Segment Start: MATERIAL SUPPLIED

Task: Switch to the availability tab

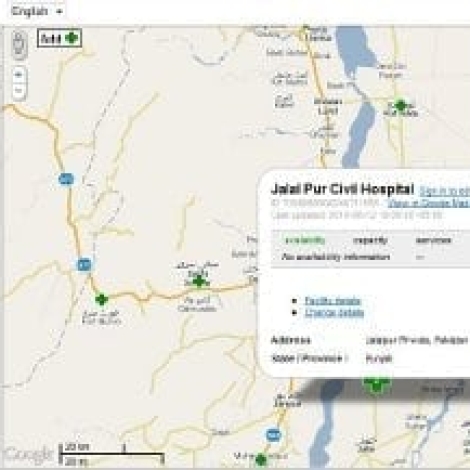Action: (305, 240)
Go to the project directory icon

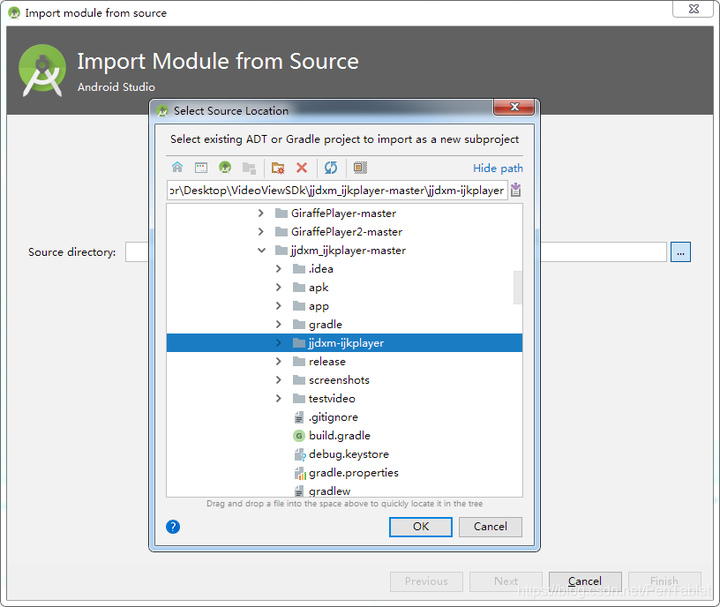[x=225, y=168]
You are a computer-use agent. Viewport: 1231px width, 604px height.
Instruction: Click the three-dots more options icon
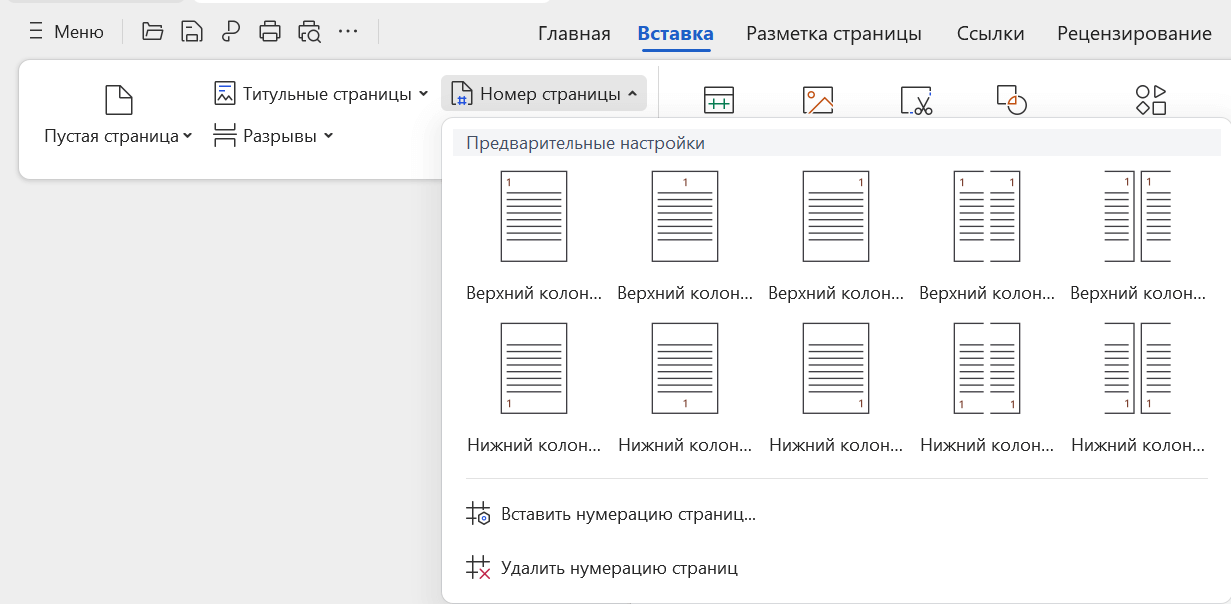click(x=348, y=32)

Segment End: MATERIAL SUPPLIED
Segment Start: MATERIAL SUPPLIED

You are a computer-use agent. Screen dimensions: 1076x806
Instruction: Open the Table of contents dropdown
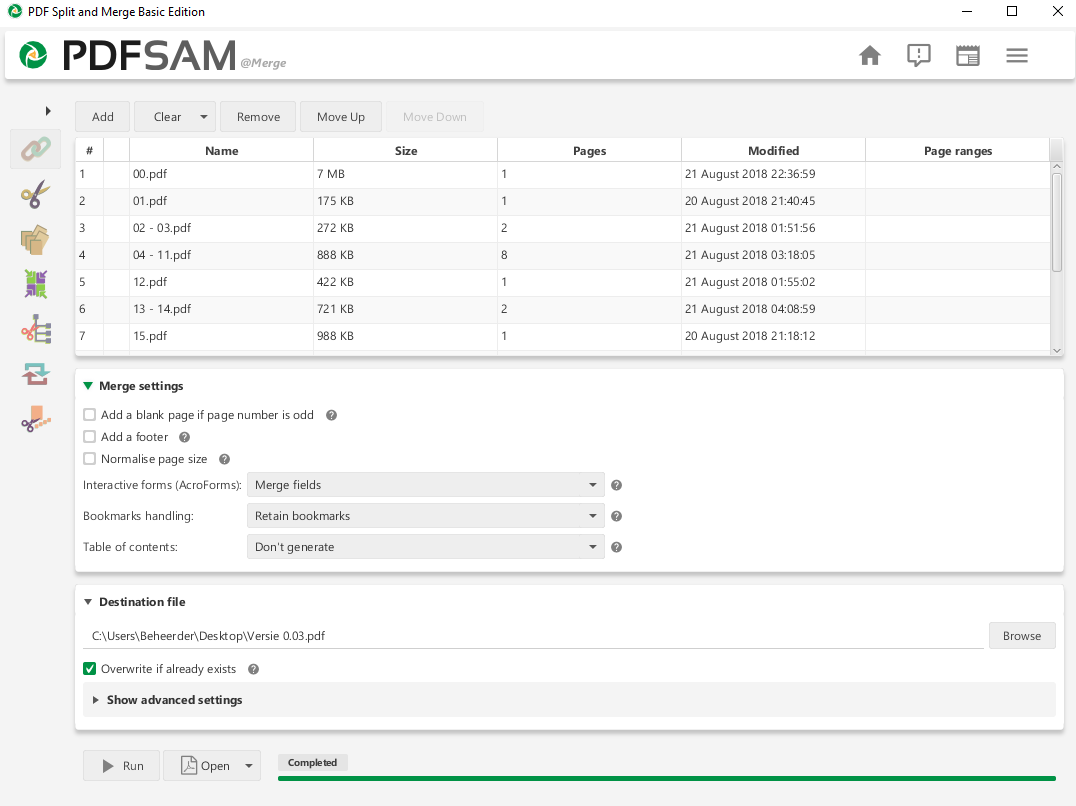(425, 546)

Segment End: MATERIAL SUPPLIED
Segment Start: MATERIAL SUPPLIED

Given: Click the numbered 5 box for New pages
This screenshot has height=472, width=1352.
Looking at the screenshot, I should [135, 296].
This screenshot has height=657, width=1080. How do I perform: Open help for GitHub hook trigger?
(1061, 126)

Segment End: MATERIAL SUPPLIED

- **EXERCISE GOAL**:
Only lines containing the string "computer" are needed. Pull each of them out of the records above.

- **YOUR SOLUTION**:
You are a computer-use agent. Viewport: 1231px width, 604px height.
You are a computer-use agent. Screen dimensions: 1076x806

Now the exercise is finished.